Volunteer, Sofia Vakhutinsky, shares her summer with metadata
Sofia Vakhutinsky recently graduated from the University of Colorado Boulder with a BA in Geography and Economics and minors in Geology and Atmospheric and Ocean Science. In the fall, Sofia will start a master’s program in Atmospheric Science at the University of Washington. Sofia spent the summer sifting through metadata, which will be integrated into the MGDS Vehicle Dive Metadata archive.
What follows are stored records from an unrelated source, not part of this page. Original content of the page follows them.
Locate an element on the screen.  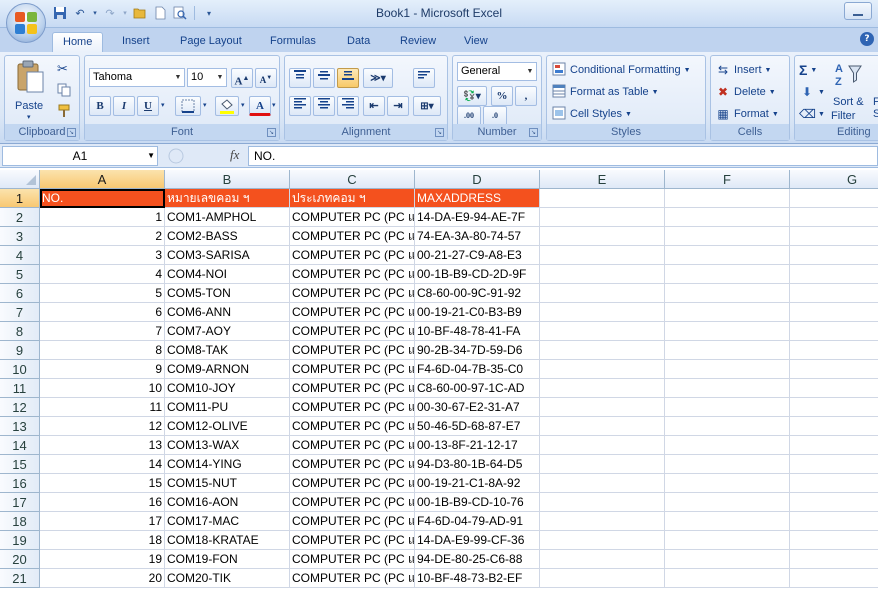
insert-function-button: fx is located at coordinates (234, 155).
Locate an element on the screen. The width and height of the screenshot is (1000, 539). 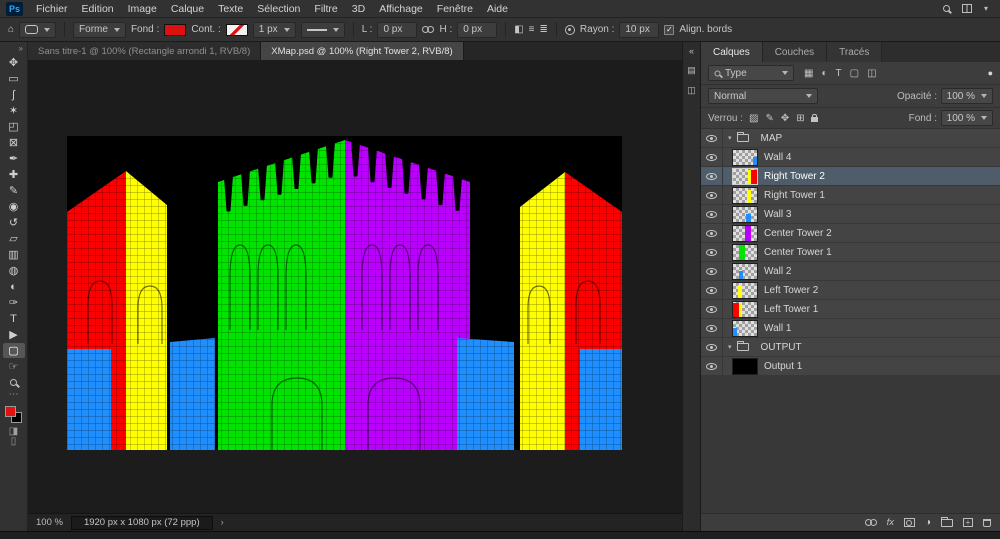
path-selection-tool: ▶ is located at coordinates (14, 334).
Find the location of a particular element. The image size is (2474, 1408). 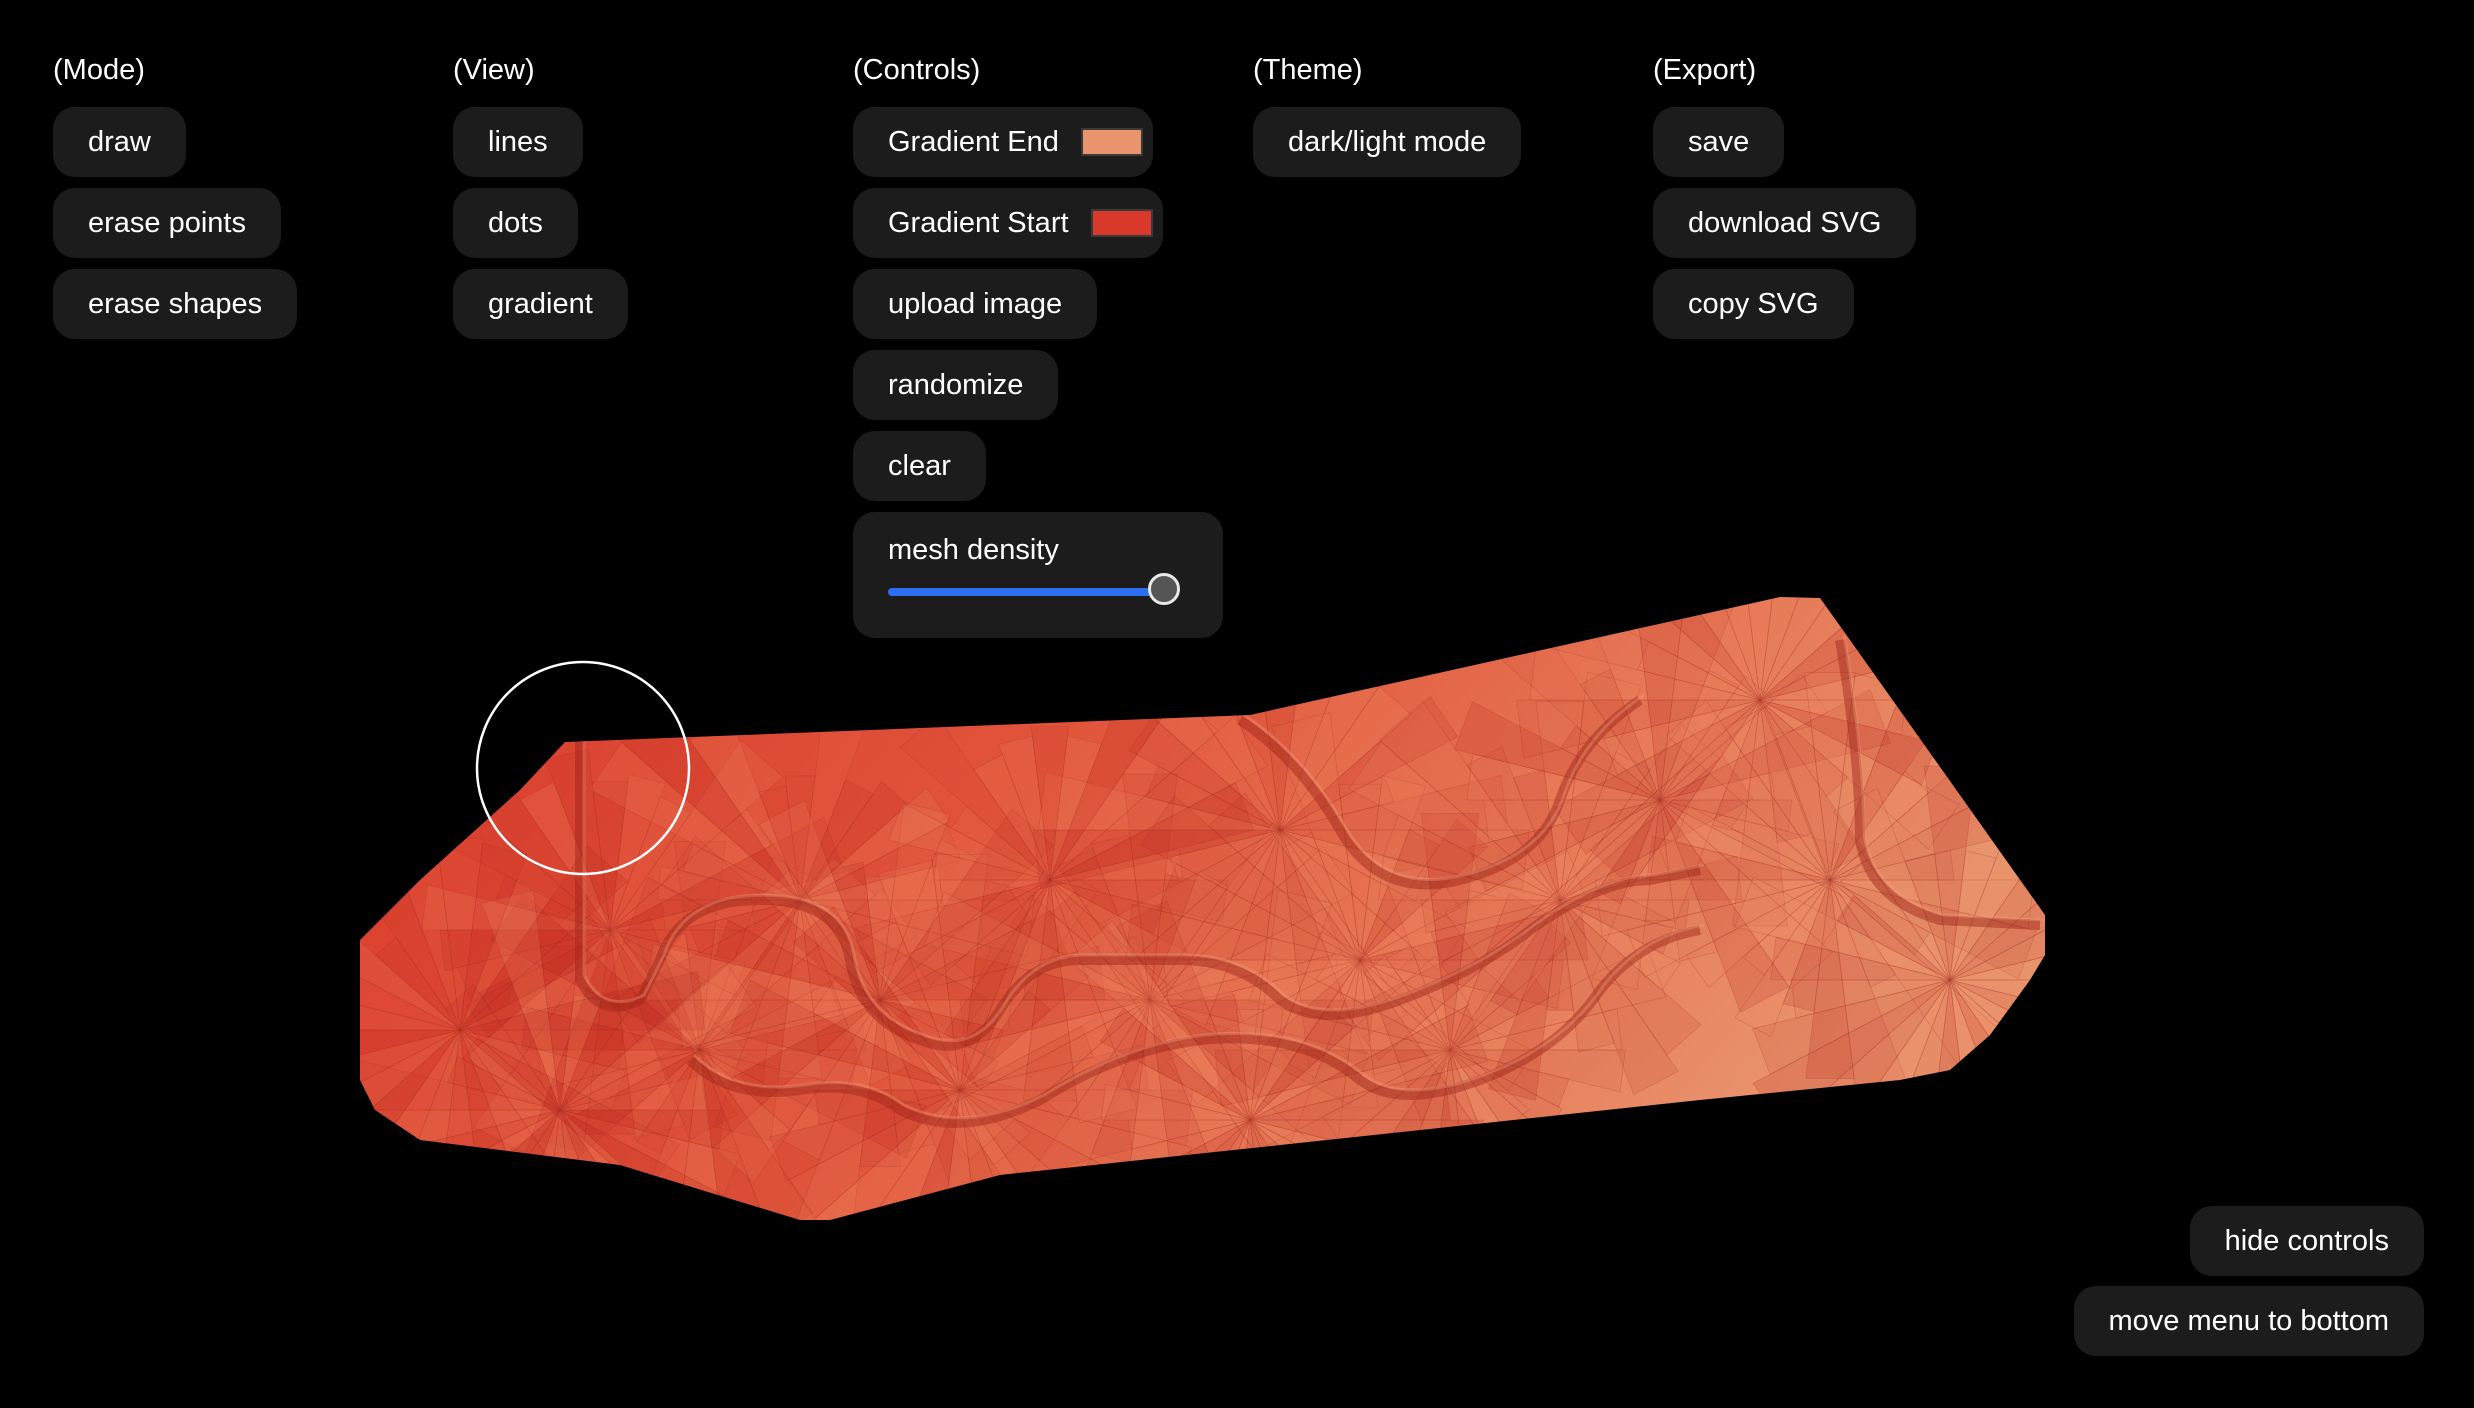

clear-button: clear is located at coordinates (920, 466).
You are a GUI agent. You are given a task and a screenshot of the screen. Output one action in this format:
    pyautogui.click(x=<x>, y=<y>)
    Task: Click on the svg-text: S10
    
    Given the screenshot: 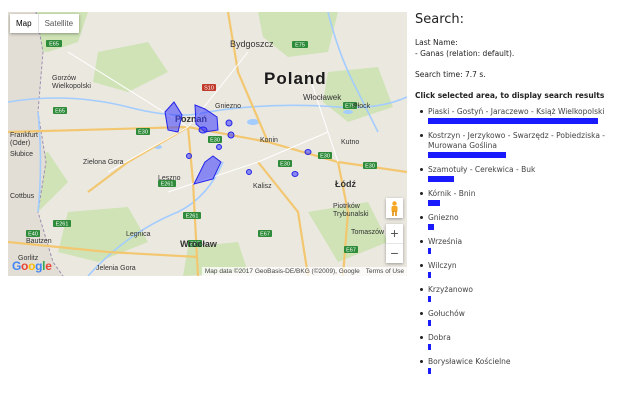 What is the action you would take?
    pyautogui.click(x=209, y=89)
    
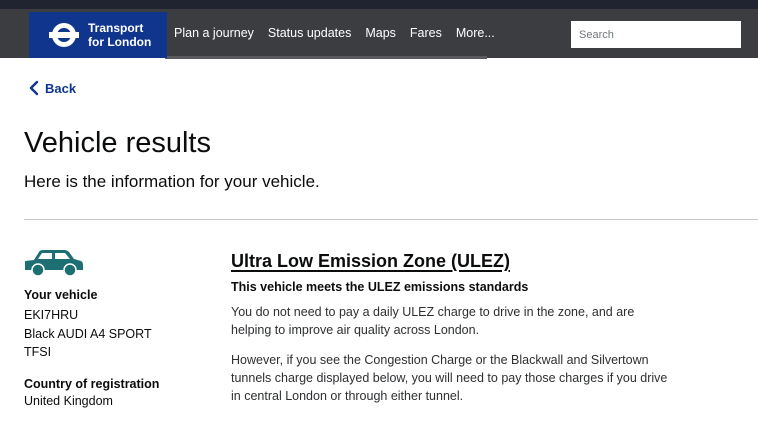 Image resolution: width=758 pixels, height=422 pixels. I want to click on nav-underline, so click(326, 58).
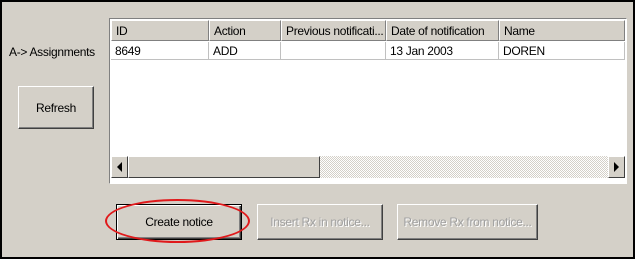  I want to click on column-header-id: ID, so click(160, 30).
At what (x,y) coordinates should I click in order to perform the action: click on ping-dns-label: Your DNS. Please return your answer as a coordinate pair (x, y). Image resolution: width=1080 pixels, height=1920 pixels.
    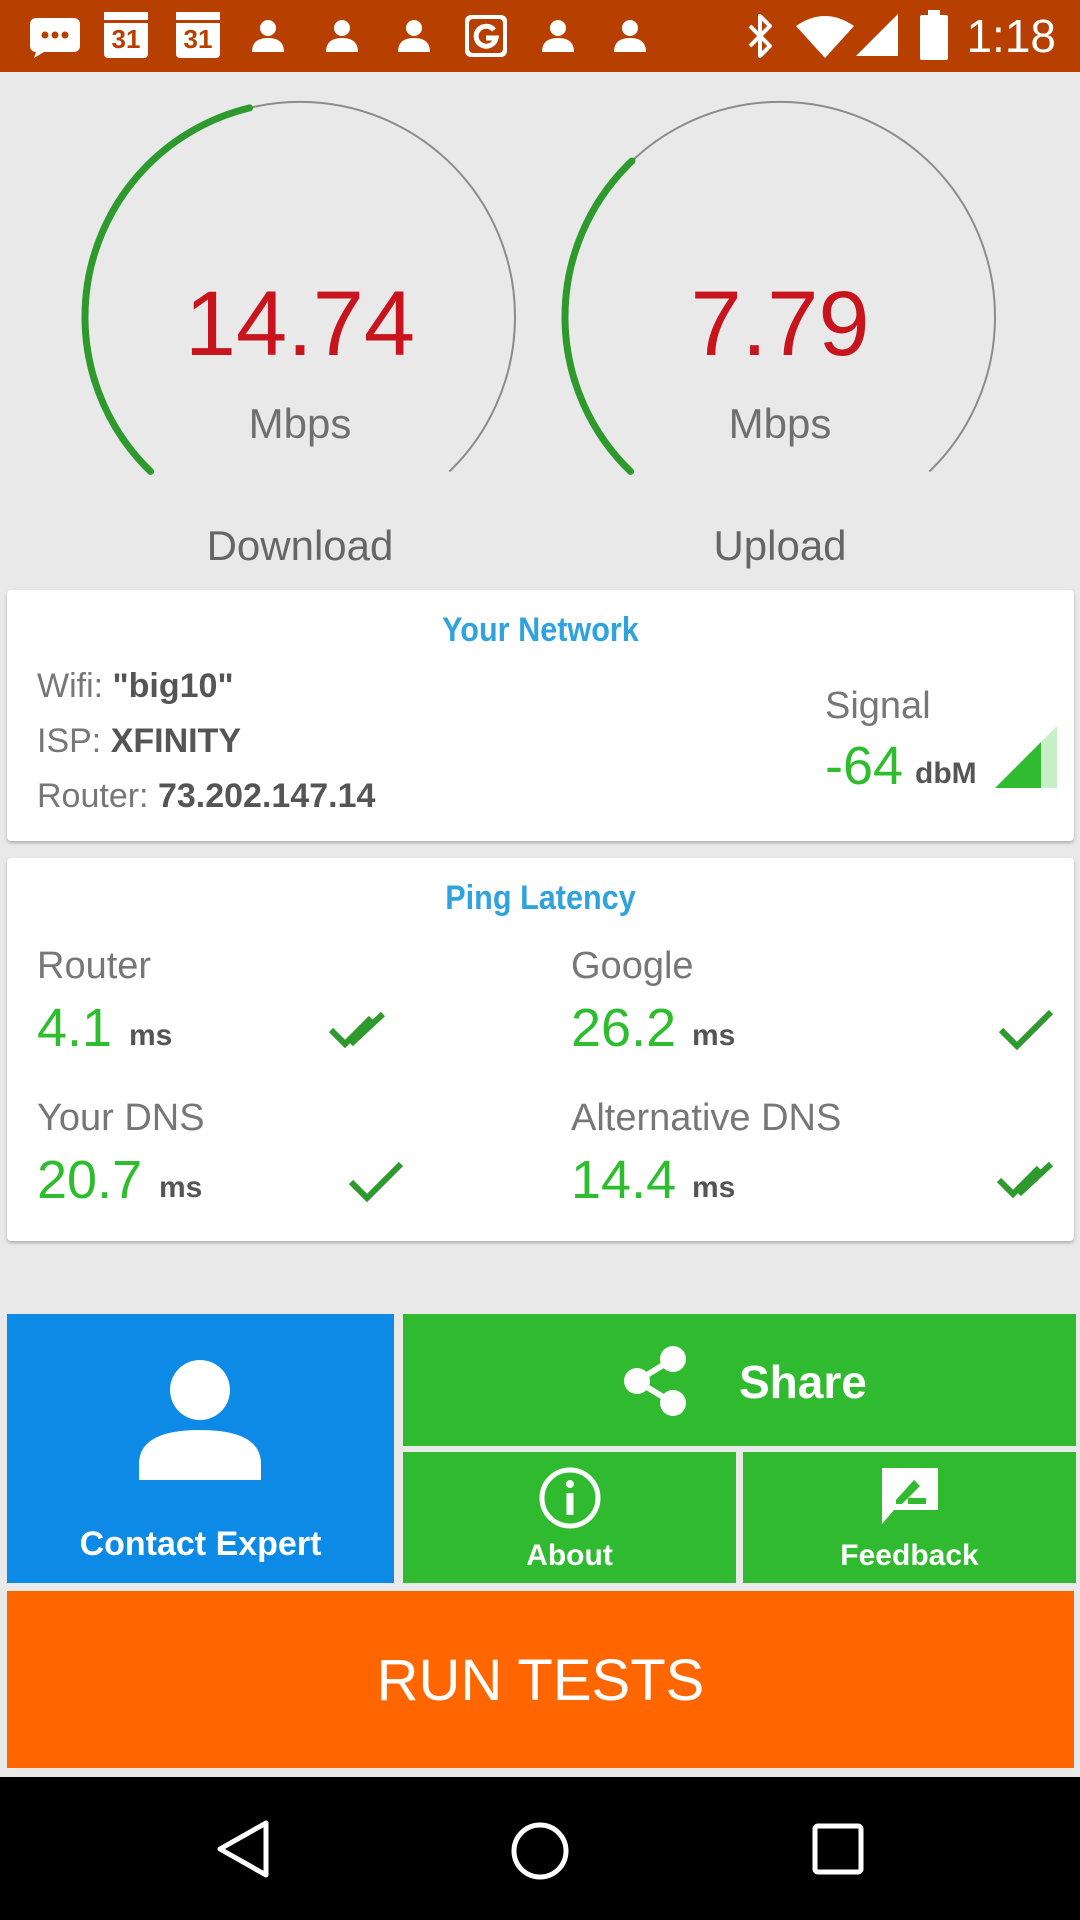
    Looking at the image, I should click on (121, 1118).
Below is Sofia’s account of what she worked on this summer for NDSF:
This summer I was tasked with cleaning up and standardizing Alvin’s data so the vehicle’s metadata product could be made available to the public with the same quality and standard as is currently available from Sentry. My first objective for this project was to generate all the files I would need to source metadata from, after which I would be able to run a Python script to extract the needed parameters to populate a metadata summary for each cruise. Finally, this data was added to a shared master Alvin metadata spreadsheet intended to capture the full history of Alvin dives. Throughout this project, it was also imperative to document all data issues encountered, so as to provide context for how the metadata was generated.
One of my first tasks was generating files containing the ship’s navigational data for recovery and launch coordinates by parsing log files with Matlab scripts. This process, covering dives from 2024 back to mid-2016, took several weeks to complete due to troubleshooting and updating scripts to handle various issues. Next, I ran a Python script on each cruise to generate metadata summaries and integrate them into the master Alvin spreadsheet. This revealed more issues with missing files and changes in file naming conventions and structures, leading to the Python script being appropriately updated. As we continued investigating older cruises, some file types became unavailable, prompting us to treat Alvin’s data as different eras: 2024 to mid-2016 and 2016 to 2014, characterized by the difference in file types produced by the instruments used at the time. I created a separate Python script to handle this earlier era and added functionality to parse legacy dive summary spreadsheets for data gaps. Although this older era of data was less consistent and required further troubleshooting than the newer cruises, the metadata summaries were able to be generated, and added to the master spreadsheet, providing 10 years of standardized Alvin metadata to be made available for public research.